Sunday, October 20, 2013
Un-Apologetic, Part 2: Miracles
Let's begin by looking at the latter example from Matthew 8:23-27:
"Now when He got into a boat, His disciples followed Him. And suddenly a great tempest arose on the sea, so that the boat was covered with the waves. But He was asleep. Then His disciples came to Him and awoke Him, saying, 'Lord, save us! We are perishing!'
But He said to them, 'Why are you fearful, O you of little faith?' Then He arose and rebuked the winds and the sea, and there was a great calm. So the men marveled, saying, 'Who can this be, that even the winds and the sea obey Him?'"
It's clearly understood from the text that what happened here was not a mere passing of a storm. No, this is something that defied the laws of nature. I've heard people describe miracles in broader terms, but for the sake of this here argument, that's what I'm talking about.

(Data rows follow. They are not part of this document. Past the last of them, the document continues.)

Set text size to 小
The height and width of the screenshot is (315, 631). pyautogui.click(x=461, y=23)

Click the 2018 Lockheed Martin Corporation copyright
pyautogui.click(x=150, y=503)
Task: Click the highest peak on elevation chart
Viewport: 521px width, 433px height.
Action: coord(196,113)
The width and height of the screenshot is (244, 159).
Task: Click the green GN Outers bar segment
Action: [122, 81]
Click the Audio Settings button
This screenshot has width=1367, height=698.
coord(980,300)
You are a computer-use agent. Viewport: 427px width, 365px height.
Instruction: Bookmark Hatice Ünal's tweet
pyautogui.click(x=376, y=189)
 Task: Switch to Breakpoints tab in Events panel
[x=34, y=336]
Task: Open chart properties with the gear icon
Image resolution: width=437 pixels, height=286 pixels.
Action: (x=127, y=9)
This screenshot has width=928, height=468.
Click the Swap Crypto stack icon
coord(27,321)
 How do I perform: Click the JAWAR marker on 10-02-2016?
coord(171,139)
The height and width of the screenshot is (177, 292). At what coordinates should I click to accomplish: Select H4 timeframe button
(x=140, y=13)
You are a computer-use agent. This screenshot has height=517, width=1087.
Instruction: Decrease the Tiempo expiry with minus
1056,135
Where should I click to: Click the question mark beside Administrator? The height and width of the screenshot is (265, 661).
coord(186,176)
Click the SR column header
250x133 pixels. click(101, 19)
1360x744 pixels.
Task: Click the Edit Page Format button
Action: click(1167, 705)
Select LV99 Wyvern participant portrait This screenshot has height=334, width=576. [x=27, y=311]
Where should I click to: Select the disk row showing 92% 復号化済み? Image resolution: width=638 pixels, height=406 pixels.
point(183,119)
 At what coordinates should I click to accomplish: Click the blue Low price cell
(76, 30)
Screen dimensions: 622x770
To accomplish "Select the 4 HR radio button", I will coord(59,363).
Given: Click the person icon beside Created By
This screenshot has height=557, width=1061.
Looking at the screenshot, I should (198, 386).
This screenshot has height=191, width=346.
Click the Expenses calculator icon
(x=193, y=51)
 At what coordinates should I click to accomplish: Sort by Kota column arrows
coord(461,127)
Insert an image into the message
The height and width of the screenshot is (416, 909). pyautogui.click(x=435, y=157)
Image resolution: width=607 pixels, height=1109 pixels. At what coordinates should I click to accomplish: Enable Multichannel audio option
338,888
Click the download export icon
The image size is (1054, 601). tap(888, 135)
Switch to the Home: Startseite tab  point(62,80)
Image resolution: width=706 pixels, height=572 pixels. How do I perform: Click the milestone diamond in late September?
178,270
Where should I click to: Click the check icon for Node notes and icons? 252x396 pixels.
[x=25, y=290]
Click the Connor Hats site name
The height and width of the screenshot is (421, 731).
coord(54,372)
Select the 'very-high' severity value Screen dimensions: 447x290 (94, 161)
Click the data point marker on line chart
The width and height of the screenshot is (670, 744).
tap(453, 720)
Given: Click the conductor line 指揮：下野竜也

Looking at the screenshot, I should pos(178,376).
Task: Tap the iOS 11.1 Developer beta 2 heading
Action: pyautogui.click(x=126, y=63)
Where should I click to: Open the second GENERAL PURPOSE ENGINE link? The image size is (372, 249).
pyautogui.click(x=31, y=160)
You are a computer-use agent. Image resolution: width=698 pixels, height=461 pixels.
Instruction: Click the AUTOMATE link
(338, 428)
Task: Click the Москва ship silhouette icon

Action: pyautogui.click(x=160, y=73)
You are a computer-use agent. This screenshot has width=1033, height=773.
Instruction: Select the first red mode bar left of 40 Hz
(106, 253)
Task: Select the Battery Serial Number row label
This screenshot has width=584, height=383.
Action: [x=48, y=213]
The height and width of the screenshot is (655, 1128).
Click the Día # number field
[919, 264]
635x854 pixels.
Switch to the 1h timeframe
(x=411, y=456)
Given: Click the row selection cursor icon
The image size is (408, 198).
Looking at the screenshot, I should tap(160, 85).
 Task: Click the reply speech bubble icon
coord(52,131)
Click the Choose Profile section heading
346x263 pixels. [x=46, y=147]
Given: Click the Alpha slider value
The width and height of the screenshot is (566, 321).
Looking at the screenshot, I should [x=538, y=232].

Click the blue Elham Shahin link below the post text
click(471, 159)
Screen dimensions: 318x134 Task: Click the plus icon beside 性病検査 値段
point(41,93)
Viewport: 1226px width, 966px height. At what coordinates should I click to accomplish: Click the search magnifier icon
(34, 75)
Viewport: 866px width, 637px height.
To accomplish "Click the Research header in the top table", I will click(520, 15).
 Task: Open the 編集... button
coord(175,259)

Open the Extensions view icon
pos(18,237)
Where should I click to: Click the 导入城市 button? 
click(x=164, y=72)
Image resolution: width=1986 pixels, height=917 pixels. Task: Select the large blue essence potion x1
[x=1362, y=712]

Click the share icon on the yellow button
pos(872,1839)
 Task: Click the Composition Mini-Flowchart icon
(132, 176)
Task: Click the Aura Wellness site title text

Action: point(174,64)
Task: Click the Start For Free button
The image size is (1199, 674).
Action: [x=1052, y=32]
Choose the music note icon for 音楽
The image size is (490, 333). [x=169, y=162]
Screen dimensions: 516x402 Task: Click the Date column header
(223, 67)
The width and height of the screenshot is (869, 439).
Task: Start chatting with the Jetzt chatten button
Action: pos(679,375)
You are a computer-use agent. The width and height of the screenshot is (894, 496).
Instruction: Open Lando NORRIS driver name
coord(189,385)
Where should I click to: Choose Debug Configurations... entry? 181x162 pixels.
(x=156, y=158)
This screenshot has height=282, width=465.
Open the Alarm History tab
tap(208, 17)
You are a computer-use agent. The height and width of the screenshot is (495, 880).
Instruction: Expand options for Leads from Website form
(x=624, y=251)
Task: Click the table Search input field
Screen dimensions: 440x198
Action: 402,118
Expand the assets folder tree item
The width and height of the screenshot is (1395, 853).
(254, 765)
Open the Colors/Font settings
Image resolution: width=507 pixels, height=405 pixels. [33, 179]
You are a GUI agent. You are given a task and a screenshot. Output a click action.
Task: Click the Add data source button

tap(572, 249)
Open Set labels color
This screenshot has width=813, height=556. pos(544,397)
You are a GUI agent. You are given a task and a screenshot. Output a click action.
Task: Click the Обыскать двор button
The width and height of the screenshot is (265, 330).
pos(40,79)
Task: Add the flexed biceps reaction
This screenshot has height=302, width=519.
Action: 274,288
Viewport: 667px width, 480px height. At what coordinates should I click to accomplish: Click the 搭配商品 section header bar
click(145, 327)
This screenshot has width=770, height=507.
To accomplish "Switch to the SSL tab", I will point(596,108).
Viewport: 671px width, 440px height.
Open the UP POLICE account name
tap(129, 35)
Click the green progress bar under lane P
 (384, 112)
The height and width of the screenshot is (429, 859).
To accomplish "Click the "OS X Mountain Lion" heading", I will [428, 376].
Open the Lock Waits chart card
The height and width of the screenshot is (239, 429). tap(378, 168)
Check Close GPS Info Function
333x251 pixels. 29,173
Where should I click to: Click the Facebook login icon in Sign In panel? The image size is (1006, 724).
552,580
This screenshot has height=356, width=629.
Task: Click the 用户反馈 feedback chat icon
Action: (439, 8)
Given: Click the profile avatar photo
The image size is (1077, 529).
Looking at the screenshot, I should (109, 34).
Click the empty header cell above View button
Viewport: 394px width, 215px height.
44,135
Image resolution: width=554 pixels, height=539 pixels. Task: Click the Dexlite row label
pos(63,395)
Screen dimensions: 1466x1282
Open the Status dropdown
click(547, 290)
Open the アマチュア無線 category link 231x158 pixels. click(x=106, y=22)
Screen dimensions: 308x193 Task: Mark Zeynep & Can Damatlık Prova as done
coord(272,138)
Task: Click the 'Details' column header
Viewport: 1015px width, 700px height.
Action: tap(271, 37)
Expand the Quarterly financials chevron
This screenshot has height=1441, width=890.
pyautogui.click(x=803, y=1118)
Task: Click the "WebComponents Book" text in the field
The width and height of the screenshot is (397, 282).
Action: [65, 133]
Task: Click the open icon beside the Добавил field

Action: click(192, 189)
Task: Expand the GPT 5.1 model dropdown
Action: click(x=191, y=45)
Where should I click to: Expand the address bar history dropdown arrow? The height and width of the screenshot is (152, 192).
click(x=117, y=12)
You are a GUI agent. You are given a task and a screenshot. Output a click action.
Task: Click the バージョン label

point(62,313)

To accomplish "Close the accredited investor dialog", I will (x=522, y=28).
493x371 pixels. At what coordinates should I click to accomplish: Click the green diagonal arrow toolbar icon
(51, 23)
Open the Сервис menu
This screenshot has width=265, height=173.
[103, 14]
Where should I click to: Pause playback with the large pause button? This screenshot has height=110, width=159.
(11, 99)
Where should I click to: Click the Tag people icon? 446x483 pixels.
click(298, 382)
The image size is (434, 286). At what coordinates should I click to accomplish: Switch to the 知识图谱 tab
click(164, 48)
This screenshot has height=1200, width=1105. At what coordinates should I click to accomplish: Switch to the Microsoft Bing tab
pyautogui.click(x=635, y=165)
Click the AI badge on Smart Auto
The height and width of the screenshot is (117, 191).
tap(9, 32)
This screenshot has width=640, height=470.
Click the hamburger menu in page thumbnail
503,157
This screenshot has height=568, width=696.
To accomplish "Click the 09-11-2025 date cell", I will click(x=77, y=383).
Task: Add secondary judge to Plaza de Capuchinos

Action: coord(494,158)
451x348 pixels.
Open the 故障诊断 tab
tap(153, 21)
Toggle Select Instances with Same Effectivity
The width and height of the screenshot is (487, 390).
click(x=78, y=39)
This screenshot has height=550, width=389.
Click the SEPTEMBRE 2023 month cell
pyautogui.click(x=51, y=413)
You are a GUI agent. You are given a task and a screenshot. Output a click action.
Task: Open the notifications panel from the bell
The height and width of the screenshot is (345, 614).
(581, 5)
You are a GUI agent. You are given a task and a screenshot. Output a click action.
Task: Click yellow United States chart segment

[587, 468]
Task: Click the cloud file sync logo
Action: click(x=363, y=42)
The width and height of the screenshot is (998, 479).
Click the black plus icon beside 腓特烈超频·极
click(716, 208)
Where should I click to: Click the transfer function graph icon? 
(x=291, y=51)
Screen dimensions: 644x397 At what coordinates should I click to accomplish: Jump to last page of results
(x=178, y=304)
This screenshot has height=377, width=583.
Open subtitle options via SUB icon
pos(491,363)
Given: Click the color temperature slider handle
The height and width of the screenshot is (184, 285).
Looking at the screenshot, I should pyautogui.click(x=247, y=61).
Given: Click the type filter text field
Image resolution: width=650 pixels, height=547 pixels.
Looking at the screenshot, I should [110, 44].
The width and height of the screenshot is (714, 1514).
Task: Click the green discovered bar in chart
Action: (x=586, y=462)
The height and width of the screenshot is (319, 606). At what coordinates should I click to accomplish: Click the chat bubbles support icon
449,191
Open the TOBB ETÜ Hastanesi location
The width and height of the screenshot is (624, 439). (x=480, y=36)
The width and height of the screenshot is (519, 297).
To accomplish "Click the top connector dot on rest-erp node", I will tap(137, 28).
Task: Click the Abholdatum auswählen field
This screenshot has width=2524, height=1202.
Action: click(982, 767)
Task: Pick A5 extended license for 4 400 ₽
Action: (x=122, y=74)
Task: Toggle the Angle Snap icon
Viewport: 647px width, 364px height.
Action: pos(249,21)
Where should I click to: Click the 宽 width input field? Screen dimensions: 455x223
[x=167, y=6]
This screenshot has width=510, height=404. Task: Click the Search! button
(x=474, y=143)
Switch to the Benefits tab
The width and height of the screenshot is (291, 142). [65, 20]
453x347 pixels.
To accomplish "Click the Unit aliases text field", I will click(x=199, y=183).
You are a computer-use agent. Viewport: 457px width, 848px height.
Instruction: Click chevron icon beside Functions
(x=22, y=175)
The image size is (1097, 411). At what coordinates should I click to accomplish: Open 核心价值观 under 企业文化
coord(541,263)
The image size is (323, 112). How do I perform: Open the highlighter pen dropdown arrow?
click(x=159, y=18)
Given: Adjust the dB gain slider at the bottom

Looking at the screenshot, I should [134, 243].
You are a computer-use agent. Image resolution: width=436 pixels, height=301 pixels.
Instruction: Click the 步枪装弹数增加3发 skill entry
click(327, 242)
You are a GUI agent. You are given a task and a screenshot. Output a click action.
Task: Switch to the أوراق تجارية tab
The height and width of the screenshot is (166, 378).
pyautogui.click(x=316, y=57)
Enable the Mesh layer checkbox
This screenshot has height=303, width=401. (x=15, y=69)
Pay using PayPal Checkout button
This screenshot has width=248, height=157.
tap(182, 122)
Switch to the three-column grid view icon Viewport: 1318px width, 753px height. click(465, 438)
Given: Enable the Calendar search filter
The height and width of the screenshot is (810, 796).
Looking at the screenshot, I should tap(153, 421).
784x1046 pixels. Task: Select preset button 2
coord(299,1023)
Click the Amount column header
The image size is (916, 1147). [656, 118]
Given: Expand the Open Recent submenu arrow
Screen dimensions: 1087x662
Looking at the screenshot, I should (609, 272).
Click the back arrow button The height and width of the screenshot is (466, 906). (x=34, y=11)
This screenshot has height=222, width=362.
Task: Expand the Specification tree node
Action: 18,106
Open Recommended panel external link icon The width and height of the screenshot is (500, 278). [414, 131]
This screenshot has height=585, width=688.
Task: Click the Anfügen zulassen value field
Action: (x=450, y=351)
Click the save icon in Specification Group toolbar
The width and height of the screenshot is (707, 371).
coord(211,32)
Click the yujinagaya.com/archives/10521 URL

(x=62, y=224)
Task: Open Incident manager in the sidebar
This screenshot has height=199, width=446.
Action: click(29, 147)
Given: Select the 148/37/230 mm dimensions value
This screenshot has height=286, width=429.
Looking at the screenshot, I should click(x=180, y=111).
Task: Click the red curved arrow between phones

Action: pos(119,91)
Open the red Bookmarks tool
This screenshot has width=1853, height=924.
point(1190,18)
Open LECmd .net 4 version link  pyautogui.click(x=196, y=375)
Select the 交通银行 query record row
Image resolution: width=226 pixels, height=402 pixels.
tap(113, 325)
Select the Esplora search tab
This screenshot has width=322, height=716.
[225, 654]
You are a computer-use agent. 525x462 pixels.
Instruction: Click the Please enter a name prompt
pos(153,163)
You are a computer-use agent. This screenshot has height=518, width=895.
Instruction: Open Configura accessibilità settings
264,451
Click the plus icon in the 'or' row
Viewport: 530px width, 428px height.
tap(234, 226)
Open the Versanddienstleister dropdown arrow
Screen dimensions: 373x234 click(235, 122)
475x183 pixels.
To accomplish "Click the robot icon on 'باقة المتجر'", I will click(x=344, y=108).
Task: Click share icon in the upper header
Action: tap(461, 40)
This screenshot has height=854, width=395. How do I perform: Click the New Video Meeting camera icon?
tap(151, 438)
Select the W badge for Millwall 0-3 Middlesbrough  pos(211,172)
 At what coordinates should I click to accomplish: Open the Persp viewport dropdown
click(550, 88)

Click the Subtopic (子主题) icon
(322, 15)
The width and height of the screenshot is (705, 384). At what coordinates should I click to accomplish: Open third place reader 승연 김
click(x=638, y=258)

What did such signs accomplish? Well, for starters, it gave His followers a reason to believe. John 2:11, which follows the account of the wine from water miracle, says, "This beginning of signs Jesus did in Cana of Galilee, and manifested His glory; and His disciples believed in Him." Even many among those who had not become followers couldn't deny the power implied by His miracles. In Acts 2:22 Peter appeals to them, "Men of Israel, hear these words: Jesus of Nazareth, a Man attested by God to you by miracles, wonders, and signs which God did through Him in your midst, as you yourselves also know—" There's a common knowledge among all mankind that miracles are from a higher power. Why is that? Well, because we understand deep down that God, by His very nature, is above the laws of nature that He established.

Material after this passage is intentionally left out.